[Start of Attachment]
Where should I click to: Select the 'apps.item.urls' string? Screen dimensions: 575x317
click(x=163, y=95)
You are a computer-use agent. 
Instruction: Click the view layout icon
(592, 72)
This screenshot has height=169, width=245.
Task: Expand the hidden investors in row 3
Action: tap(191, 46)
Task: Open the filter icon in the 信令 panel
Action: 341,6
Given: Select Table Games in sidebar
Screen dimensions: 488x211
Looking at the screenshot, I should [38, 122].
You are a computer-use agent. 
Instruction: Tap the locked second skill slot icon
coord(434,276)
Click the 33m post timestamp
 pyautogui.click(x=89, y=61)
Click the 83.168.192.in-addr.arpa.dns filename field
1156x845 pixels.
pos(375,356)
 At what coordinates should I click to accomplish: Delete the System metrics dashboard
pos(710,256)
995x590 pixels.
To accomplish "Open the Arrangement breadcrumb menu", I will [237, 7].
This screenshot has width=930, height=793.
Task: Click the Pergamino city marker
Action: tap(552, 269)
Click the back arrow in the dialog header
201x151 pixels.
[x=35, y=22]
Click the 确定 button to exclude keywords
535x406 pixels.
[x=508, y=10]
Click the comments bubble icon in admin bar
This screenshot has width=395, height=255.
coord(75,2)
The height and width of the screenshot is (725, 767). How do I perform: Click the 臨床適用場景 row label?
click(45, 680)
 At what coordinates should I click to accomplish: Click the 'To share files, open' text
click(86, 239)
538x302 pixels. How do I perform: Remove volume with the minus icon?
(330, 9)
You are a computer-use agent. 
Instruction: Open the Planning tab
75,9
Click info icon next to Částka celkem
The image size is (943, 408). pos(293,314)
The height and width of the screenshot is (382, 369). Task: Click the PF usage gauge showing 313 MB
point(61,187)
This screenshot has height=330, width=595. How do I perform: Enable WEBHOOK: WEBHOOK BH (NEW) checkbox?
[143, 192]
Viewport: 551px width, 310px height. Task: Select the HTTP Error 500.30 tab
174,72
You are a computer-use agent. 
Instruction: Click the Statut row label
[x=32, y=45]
[End of Attachment]
Work task: Print out each line of the data exactly.

Result of this task:
Where should I click to: Select the 'apps.item.urls' string? Screen dimensions: 575x317
click(x=163, y=95)
You are a computer-use agent. 
Instruction: Click the view layout icon
(592, 72)
This screenshot has height=169, width=245.
Task: Expand the hidden investors in row 3
Action: tap(191, 46)
Task: Open the filter icon in the 信令 panel
Action: 341,6
Given: Select Table Games in sidebar
Screen dimensions: 488x211
Looking at the screenshot, I should [38, 122].
You are a computer-use agent. 
Instruction: Tap the locked second skill slot icon
coord(434,276)
Click the 33m post timestamp
 pyautogui.click(x=89, y=61)
Click the 83.168.192.in-addr.arpa.dns filename field
1156x845 pixels.
pos(375,356)
 At what coordinates should I click to accomplish: Delete the System metrics dashboard
pos(710,256)
995x590 pixels.
To accomplish "Open the Arrangement breadcrumb menu", I will [237, 7].
This screenshot has width=930, height=793.
Task: Click the Pergamino city marker
Action: tap(552, 269)
Click the back arrow in the dialog header
201x151 pixels.
[x=35, y=22]
Click the 确定 button to exclude keywords
535x406 pixels.
[x=508, y=10]
Click the comments bubble icon in admin bar
This screenshot has width=395, height=255.
coord(75,2)
The height and width of the screenshot is (725, 767). How do I perform: Click the 臨床適用場景 row label?
click(45, 680)
 At what coordinates should I click to accomplish: Click the 'To share files, open' text
click(86, 239)
538x302 pixels. How do I perform: Remove volume with the minus icon?
(330, 9)
You are a computer-use agent. 
Instruction: Open the Planning tab
75,9
Click info icon next to Částka celkem
The image size is (943, 408). pos(293,314)
The height and width of the screenshot is (382, 369). Task: Click the PF usage gauge showing 313 MB
point(61,187)
This screenshot has height=330, width=595. How do I perform: Enable WEBHOOK: WEBHOOK BH (NEW) checkbox?
[143, 192]
Viewport: 551px width, 310px height. Task: Select the HTTP Error 500.30 tab
174,72
You are a computer-use agent. 
Instruction: Click the Statut row label
[x=32, y=45]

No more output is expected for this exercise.